I ostatnie: jak już gotujesz..
..to gotuj na zapas, odłóż porcję na jutro a resztę wrzuć do zamrażarki, Podzielone na pojedyncze porcje, najlepiej opisane co to jest i kiedy było zamrożone. Możesz nie pamiętać po kilku tygodniach czy to czerwone co zamroziłaś to zupa pomidorowa czy fasolka w sosie pomidorowym.
Do mrożenia nadaje się wiele dań: wywary i zupy, zapiekanki makaronowe, sosy do makaronu, pesto, dania z mięsem i rybą itd.
Jeśli gotujesz tylko na teraz to wybieraj dania na szybko albo takie które możesz szybko przygotować a potem wstawić do pieca albo na ogień do wolnego gotowania lub duszenia. Odpuść sobie panierowanie i smażenie kotletów, lepienie pierogów, mieszanie budyniu żeby nie miał grudek, naleśniki i placki których musisz usmażyć cały talerz.
Jak masz czasami ochotę, siły i czas to oczywiście nie zabraniam, ale podejrzewam że na co dzień sprawdzą się raczej: makarony i kasze z sosem warzywnym i dodatkiem sera (np. fety czy mozzarelli), gulasze warzywne z dodatkiem mięsa czy ryby albo strączków (mogą być z puszki), zapiekane mięso i ryba, sałatki, sandwiche i panini (takie zapiekane kanapki).
Spróbuj prostych przepisów na moim blogu.

● Zadania do wykonania
[1] Przepisz wiernie fragment tekstu o gotowaniu: zacznij od słów „Jeśli gotujesz tylko”, a zakończ na słowach „usmażyć cały talerz.”.
[2] Jak w formie krótkiej listy oddać akapit tekstu o gotowaniu zaczynający się od słów „Jeśli gotujesz tylko na teraz”, tak by zachować jego główne informacje?
Dane zamieszczone dalej to osobny materiał, niezwiązany z tekstem o gotowaniu.

● Dane wejściowe

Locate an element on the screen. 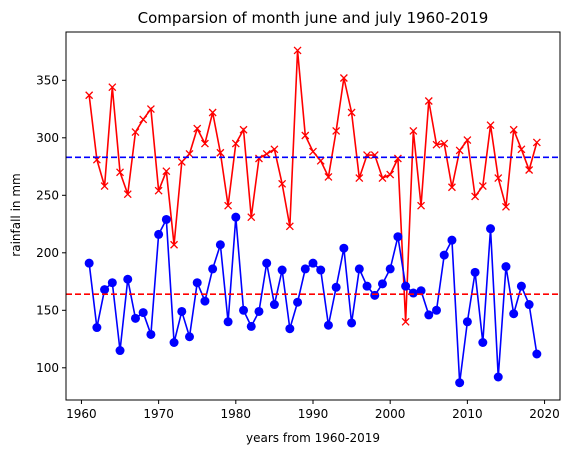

● Odpowiedzi do zadań
[1]
Jeśli gotujesz tylko na teraz to wybieraj dania na szybko albo takie które możesz szybko przygotować a potem wstawić do pieca albo na ogień do wolnego gotowania lub duszenia. Odpuść sobie panierowanie i smażenie kotletów, lepienie pierogów, mieszanie budyniu żeby nie miał grudek, naleśniki i placki których musisz usmażyć cały talerz.

[2]
- Gotując tylko na bieżąco, wybieraj dania szybkie albo takie, które szybko przygotujesz, a potem wstawisz do pieca lub na ogień do wolnego gotowania czy duszenia.
- Odpuść: panierowanie i smażenie kotletów, lepienie pierogów, mieszanie budyniu bez grudek, naleśniki i placki smażone na cały talerz.